- **Short exercise**
Set out the lines below as a JSON list of strings, one string per line with blank lines omitted, beginning at the line containing "Task: Open the News tab" and continuing through the end of the records. Leave the pictures out.

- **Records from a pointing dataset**
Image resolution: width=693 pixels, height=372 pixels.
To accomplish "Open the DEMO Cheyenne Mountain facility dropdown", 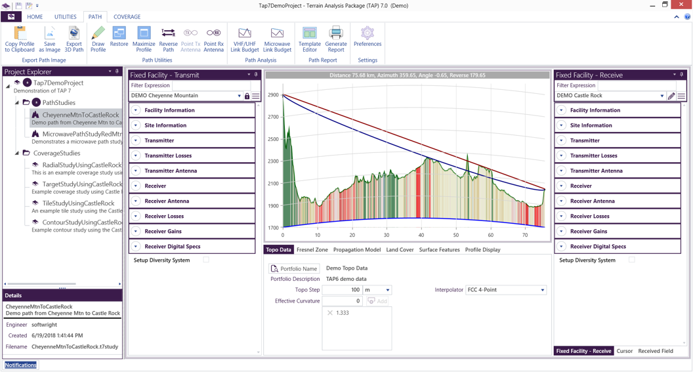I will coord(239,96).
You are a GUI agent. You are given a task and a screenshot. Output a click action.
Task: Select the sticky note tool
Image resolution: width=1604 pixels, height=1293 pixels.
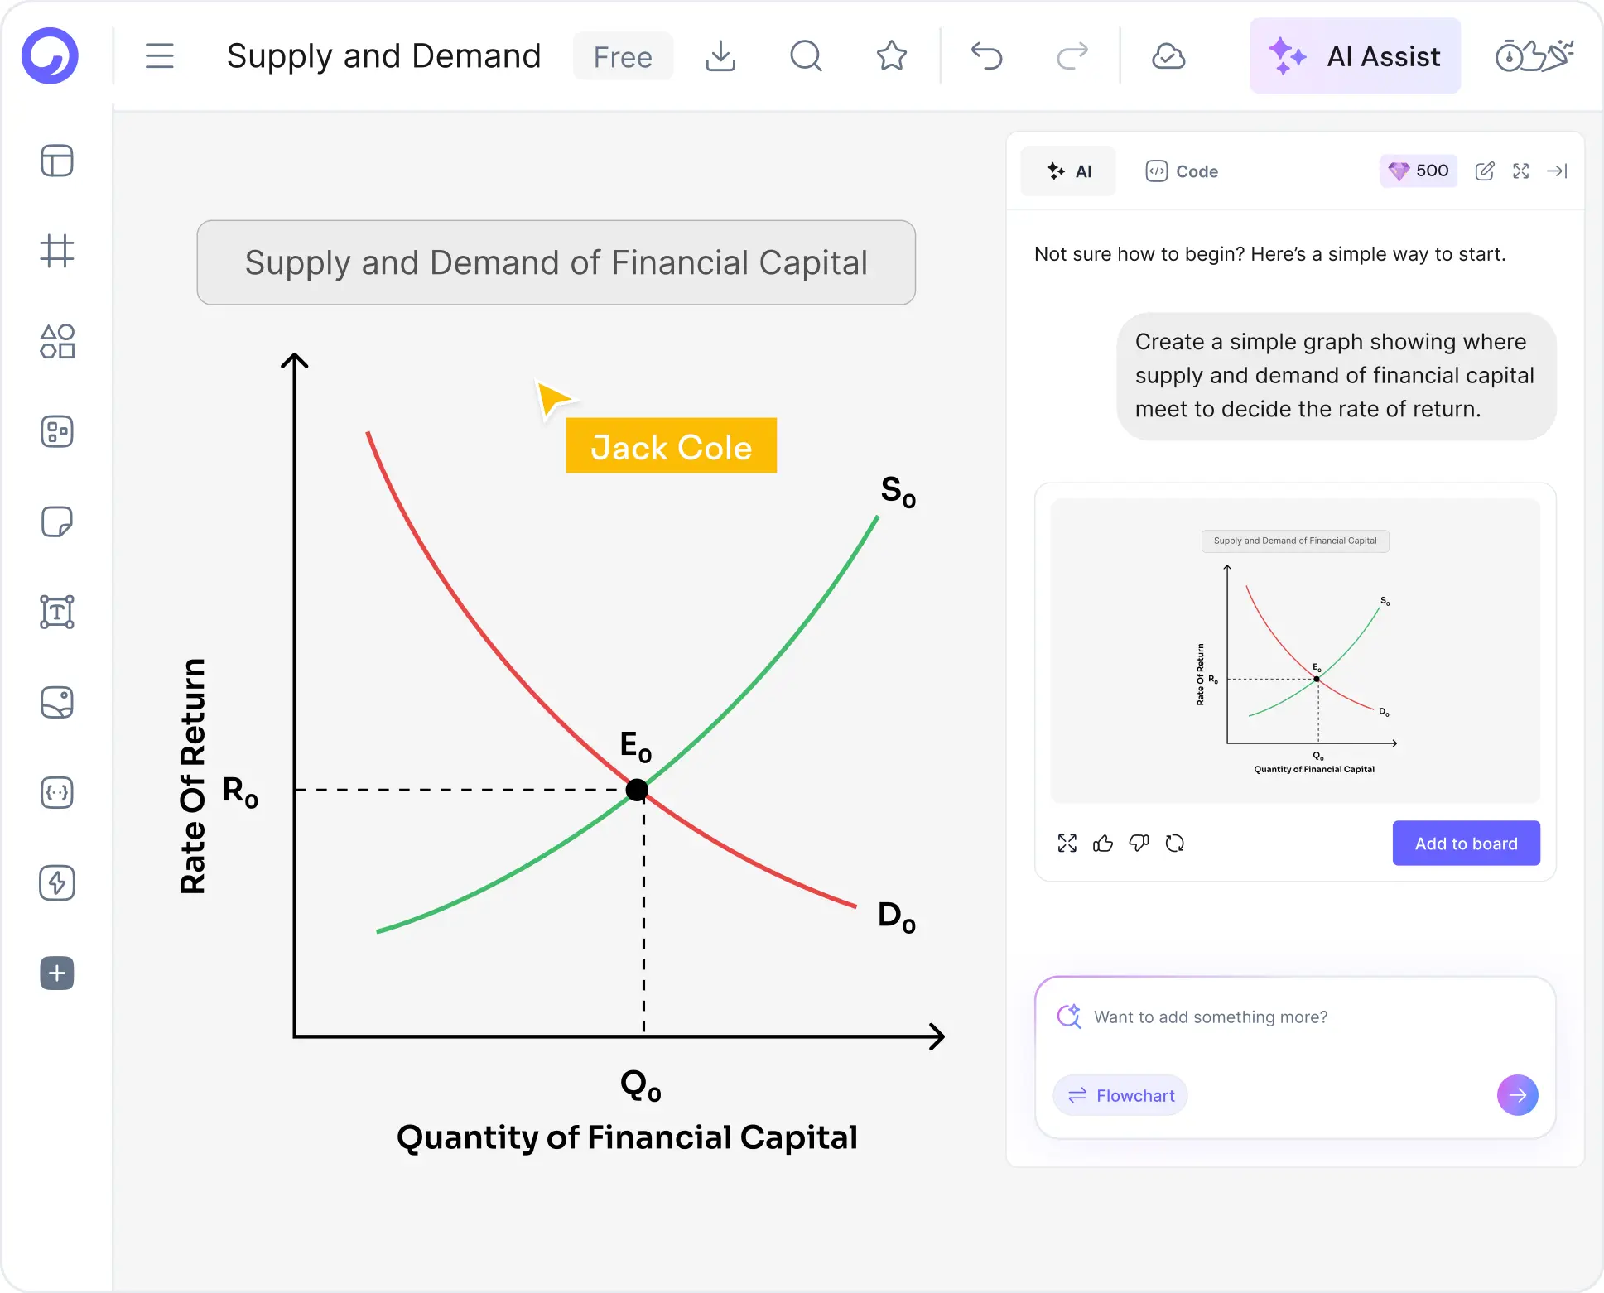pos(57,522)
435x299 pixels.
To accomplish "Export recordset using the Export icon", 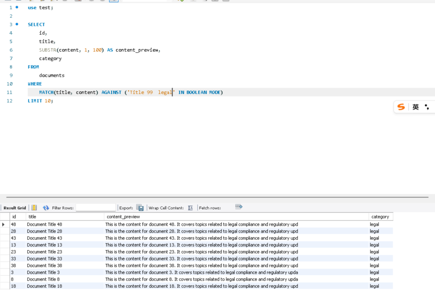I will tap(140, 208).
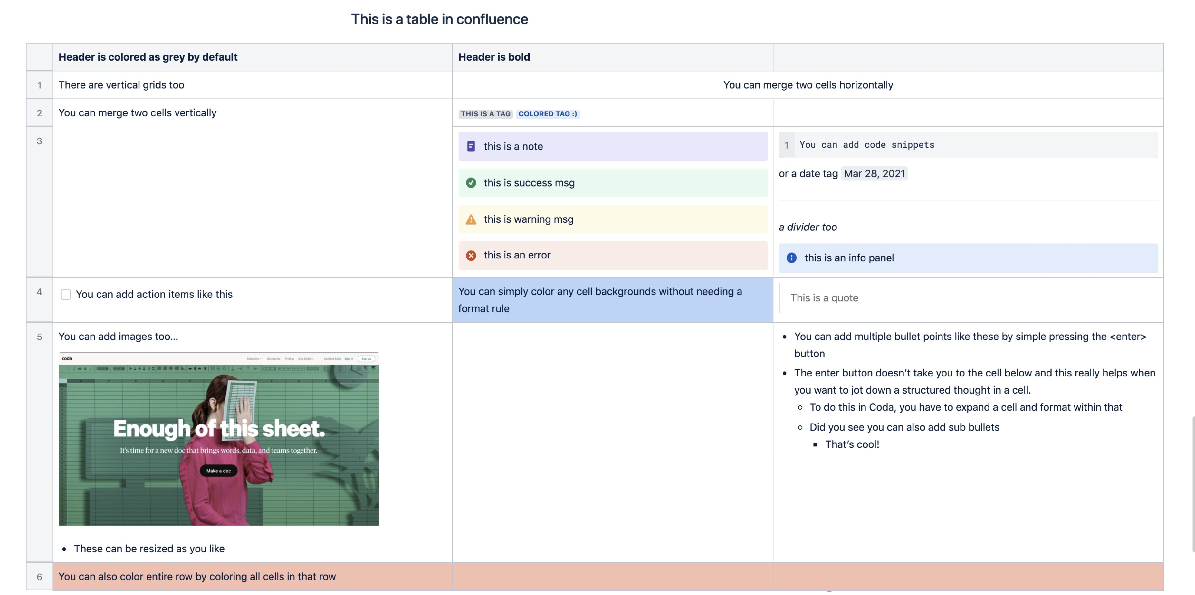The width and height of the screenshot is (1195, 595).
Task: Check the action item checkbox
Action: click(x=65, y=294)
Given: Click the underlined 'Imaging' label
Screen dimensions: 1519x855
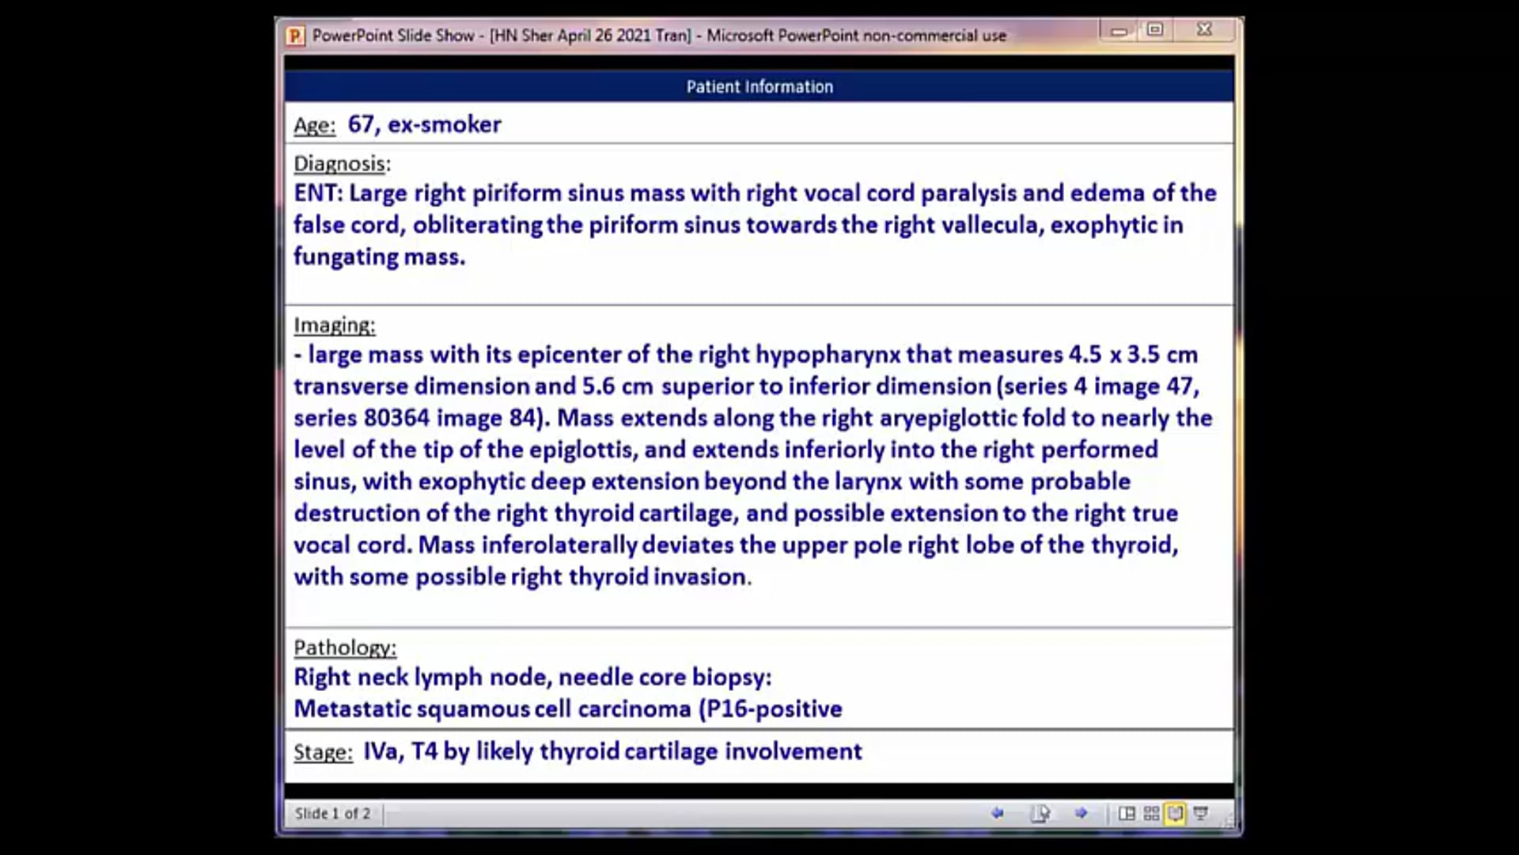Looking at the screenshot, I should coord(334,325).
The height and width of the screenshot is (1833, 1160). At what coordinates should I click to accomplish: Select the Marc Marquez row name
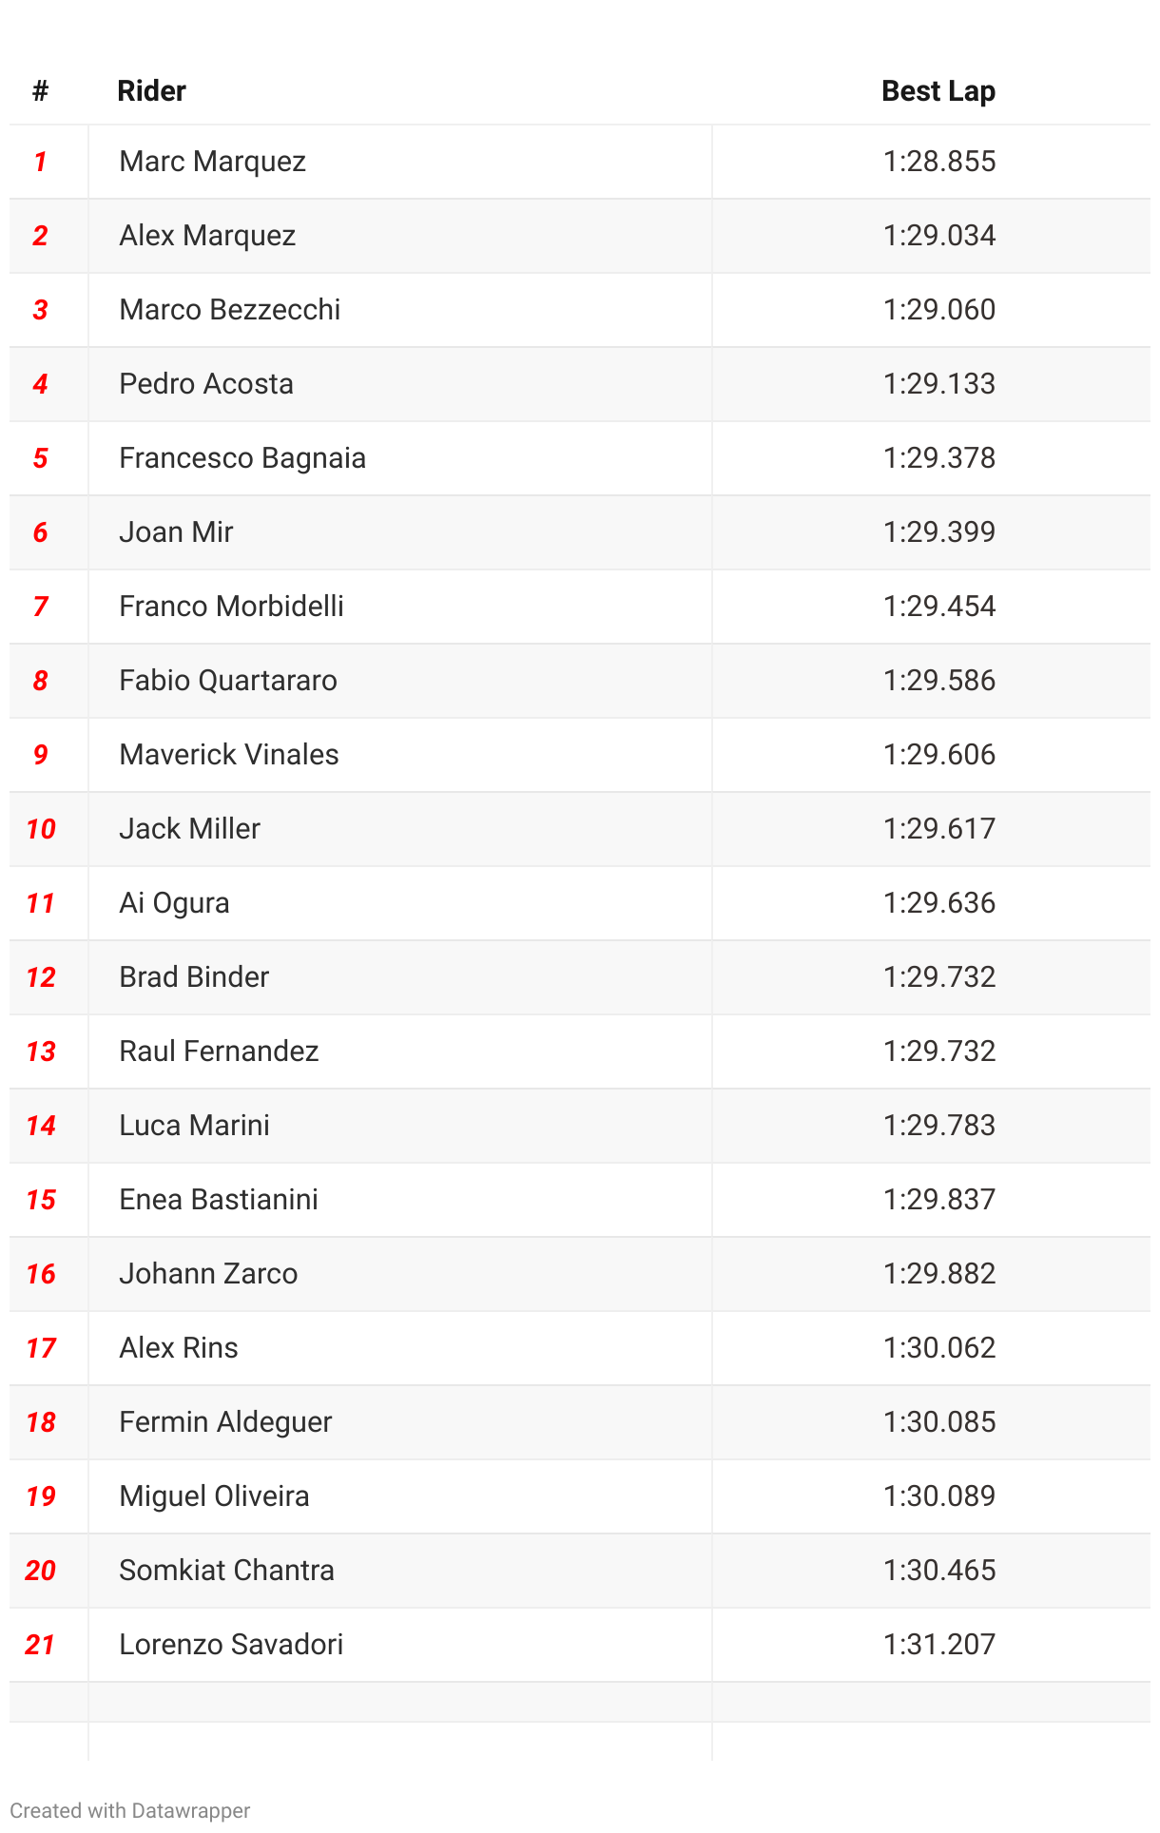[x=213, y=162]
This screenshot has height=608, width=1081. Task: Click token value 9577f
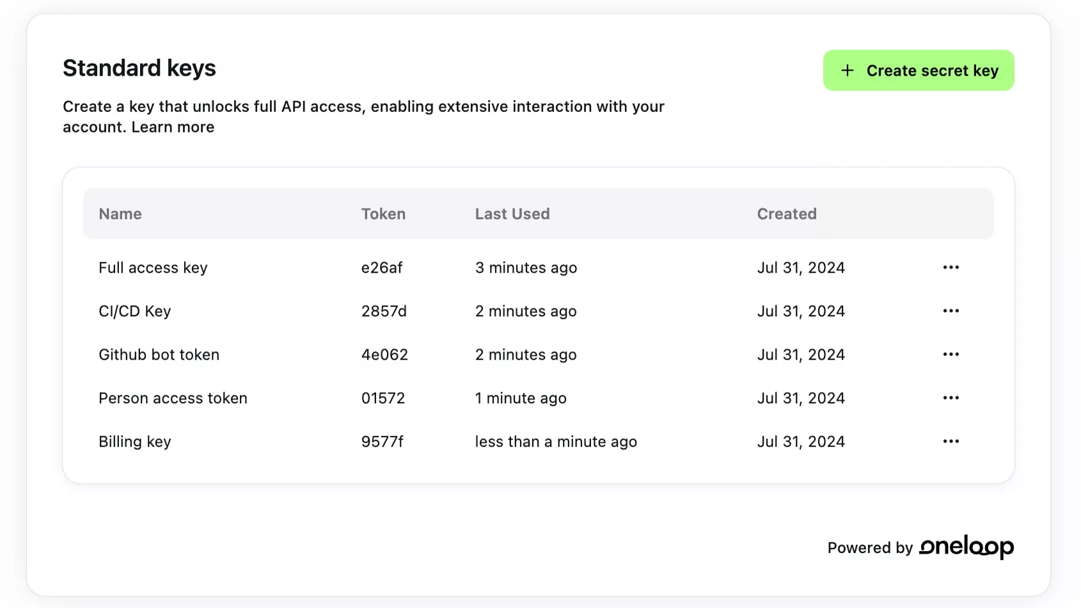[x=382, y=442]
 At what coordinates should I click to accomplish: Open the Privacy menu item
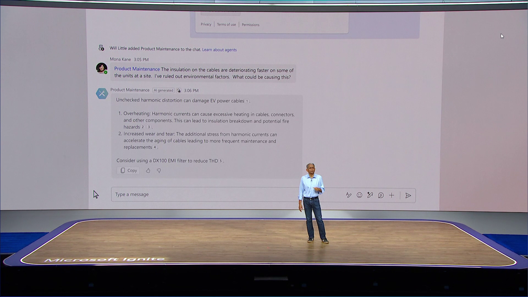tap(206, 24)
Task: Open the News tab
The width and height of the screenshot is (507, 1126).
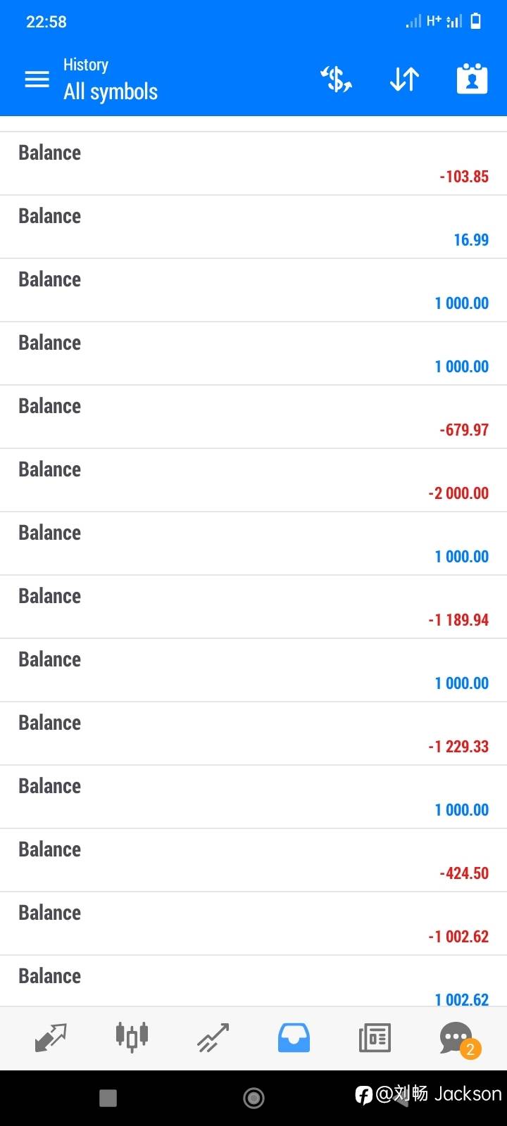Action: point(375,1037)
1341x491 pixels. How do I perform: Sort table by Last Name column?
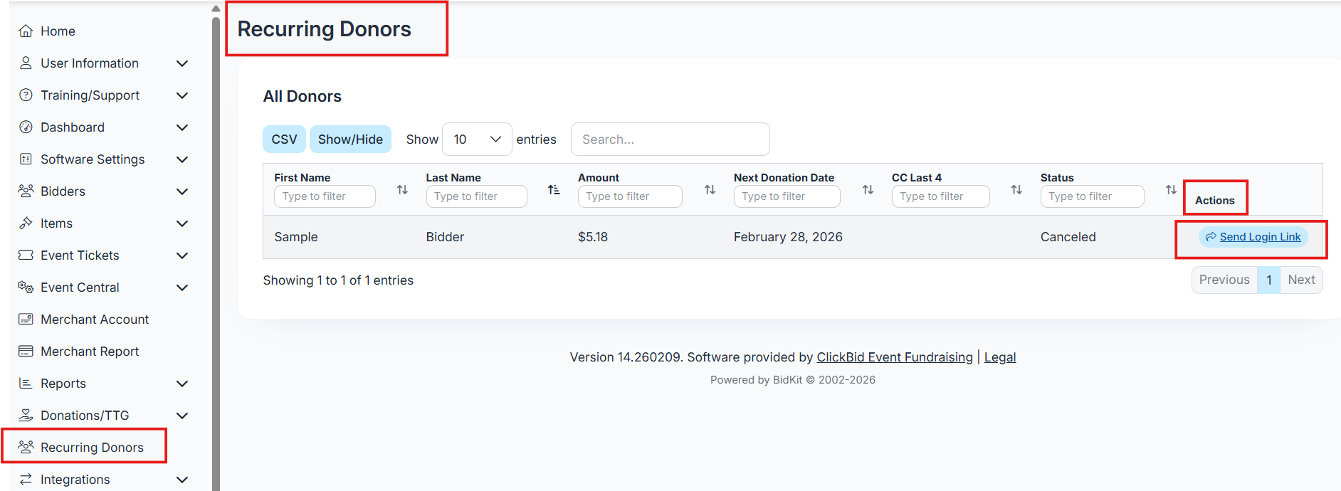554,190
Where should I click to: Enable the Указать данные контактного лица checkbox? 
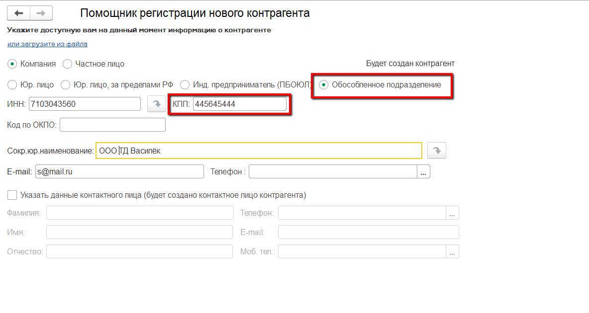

- **Right answer**
[
  "Task: Open the News tab",
  "The width and height of the screenshot is (507, 1126).",
  "Action: point(375,1037)",
  "1341x491 pixels. How do I perform: Sort table by Last Name column?",
  "554,190",
  "Where should I click to: Enable the Указать данные контактного лица checkbox? "
]